Hierarchical ZnO materials are also possible, as in the case of Bi2WO6, permitting a high amount of charge carrier generation, while the presence of Au can efficiently hinder the recombination process. This approach can yield high efficiency photocatalysts with an activity of 10 times higher than commercial powders [180].
Crystallographic plane development is also a focus for ZnO as stated previously. Also, 3D particles are a subject for this technique. The {002} plane family is also one of the most active ones in case of ZnO for photocatalytic applications, that is why obtaining particles with this specific plane was attempted (Figure 19). Obviously, the presence of Au can maximize the exploitability of these facets as it was shown by Ranasingha and coworkers [181]. In some cases, the approach listed previously for CdS and chalcogenides were proven to be useful when focusing on the synthesis of core-shell Au-ZnO NPs [182].
The most abundant semiconductor oxide which was used together with Au is TiO2. Even in the last three years, when a high variety of other semiconductors appeared, this oxide still dominates the scientific work in the field of photocatalysis and Au. This subject may constitute separately the essence of a separate review paper.
Also in the case of this material, the shape manipulation of AuNPs was essential [183,184], where the electron transfer properties of Au was the determining issue. However, TiO2 can sometimes be present along with a quite unconventional material, such as NaYF4 together with Au. This material is among the rarest which is active in the UV, visible and near infrared region [185]. Each of the irradiation regions activates the composite differently, as shown in Figure 20. When UV irradiation is applied, the active component is TiO2, while Au acts as the charge separator. When visible light was the irradiation source, the SPR effect generated hot electrons were injected in to the conduction band of titania, causing visible light activity. In the case of near-infrared irradiation a double excitation was considered, as NaYF4 provoked UV and visible light fluorescence.
It was also considered that, besides the above-mentioned shape-tailoring approaches, the novelty concerning TiO2-Au nanocomposites will decrease with time. However, innovative approaches are still published, including the sandwiched TiO2-Au-TiO2 structures [186]. In this approach, the ternary structure was refused and just TiO2 was used. When sunlight was used, the already discussed SPR mechanism and the charge separation mechanism were considered simultaneously.

5. Concluding Remarks and Future Perspective

Sometimes, at first sight, the three research areas (nanosensing, bioceramics and photocatalysts) discussed in this work have very few aspects in common. However, there are bridging materials such as AuNPs, which through their LSPR and high electron transfer properties can be applied in various ways.

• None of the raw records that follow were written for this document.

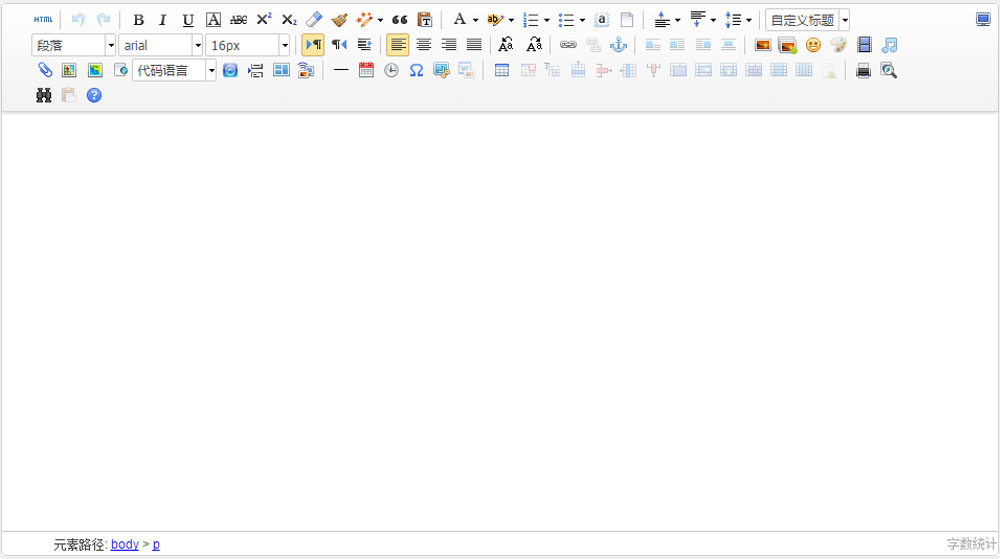The image size is (1000, 559).
Task: Click the body link in element path
Action: pos(125,545)
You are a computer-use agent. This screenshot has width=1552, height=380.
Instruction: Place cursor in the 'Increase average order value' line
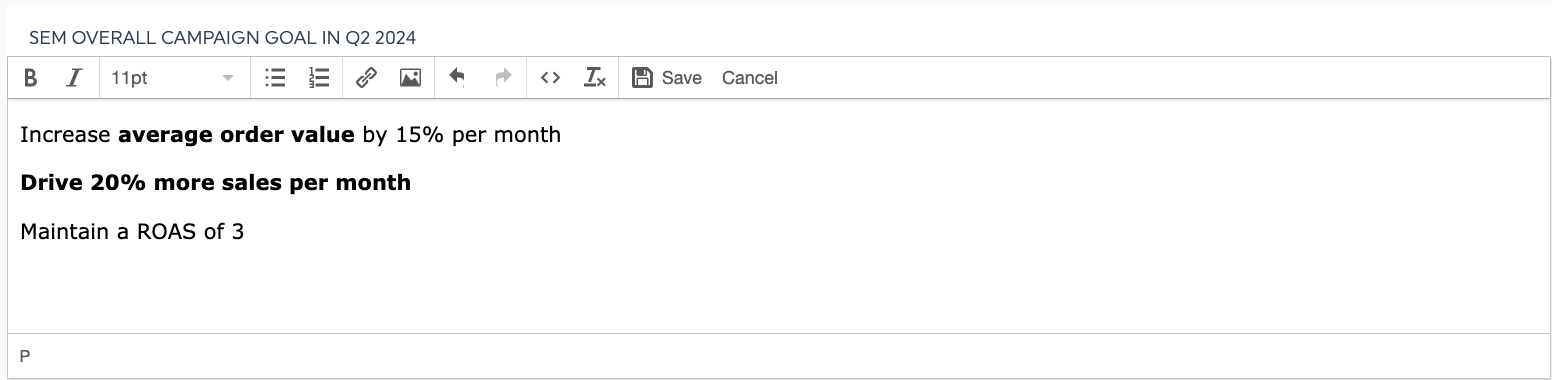click(x=290, y=134)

This shows that a solution to a problem in one field can be solved from the knowledge acquired from the another. An interesting example can be that the NIR/IR activity of photocatalysts was achieved by using Au nanorods which were already applied in different immunosensors. As this example shows, it is mandatory to present the applicability of some nanomaterials (in our case dominantly Au) in multiple fields to point out the possibilities and solutions scattered throughout different research fields.
The development of highly sensitive, selective, and reliable Au-based nanosensors will undoubtedly further enable early diagnosis, improve diseases treatment, increase the overall survival and diminish societal costs. Moreover, considering the Au’ surface versatility which provides many possibilities for functionalization, the capability to finely tune their surface properties, size, shape as well as aggregation state together with the ability to improve their plasmonic response, we are confident that different design Au-based nanosensors will be more and more translated into clinical use in smart disease diagnostics.
Bioactive glass and glass ceramics represents an important group of biomaterials usable as implant, tissue engineering scaffold for hard and soft tissue regeneration or in drug delivery systems, but may be also designed to have at least double function: the one given by the bioactive glass or glass ceramic itself, namely to favor the tissue repair and at least one of the followings given by the incorporation of metal NPs (i) selective release in the body of NPs with antibacterial effect (Ag, Au, Cu); (ii) release in the body of functionalized NPs as carriers for drug delivery (Au functionalized with different biomolecules through Au-N weak linkage), (iii) protein immobilization (Au functionalized with different biomolecules strong Au-S bonds) and (iv) enhance proliferation rate of keratinocytes cells (Au).
It is clear that from the photocatalytic point of view noble metals can play multiple roles, including charge separation, surface plasmon resonance enhanced visible light activation and electron mediator. The most intensively investigated material for this purpose was Au. In the last three years, it was shown that classical approaches have been applied repeatedly (e.g., the combinations with TiO2), with different strategies (shape-tailoring of the AuNPs and that of semiconductors, core-shell and sandwich construction modes), while at the same time new materials (e.g., NaYF4) or high performance electron conductors (e.g., graphene) were applied as composite partners. It was shown that the most efficient route to enhance the photoactivity of Au containing composites is the application of ternary-, quaternary composites, in which each of the components has a specific role, starting from the charge generation, electron mediator and ending in the terminal electron transfer material, while in some cases adsorption enhancers were also included in the composites. The future of this research area looks “golden” as these approaches are taken/applied and developed by the ones working in this field, while simultaneously new materials are included and developed. The most problematic issue, however, remains the price of Au. In this aspect intensive research is also being carried out in order to replace Au partially or totally with other cheaper alternatives.

Acknowledgments

Ana-Maria Craciun and Monica Focsan acknowledge the financial support of the Romanian National Authority for Scientific Research, CNCS—UEFISCDI, project number PN-II-RU-TE-2014-4-1991 and PN-II-RU-TE-2014-4-2102. Adriana Vulpoi and Klara Magyari acknowledge the financial support of the Romanian National Authority for Scientific Research, CNCS—UEFISCDI, project number PN-II-RU-TE-2014-4-1597. M. Focsan acknowledges the national fellowship program L’Oréal—Unesco “For Women in Science”.

Author Contributions

Ana-Maria Craciun and Monica Focsan were the experts responsible to elaborate the plasmonic biosensors applications section of noble metal nanoparticles (NMNPs), while Adriana Vulpoi and Klara Magyari elaborated the paper section discussing the importance of NMNPs in bioactive glasses and glass ceramics. Finally, Zsolt Pap detailed the importance of Au nanoparticles in novel photocatalytic materials, the last section of the present review paper.

Conflicts of Interest

The authors declare no conflict of interest.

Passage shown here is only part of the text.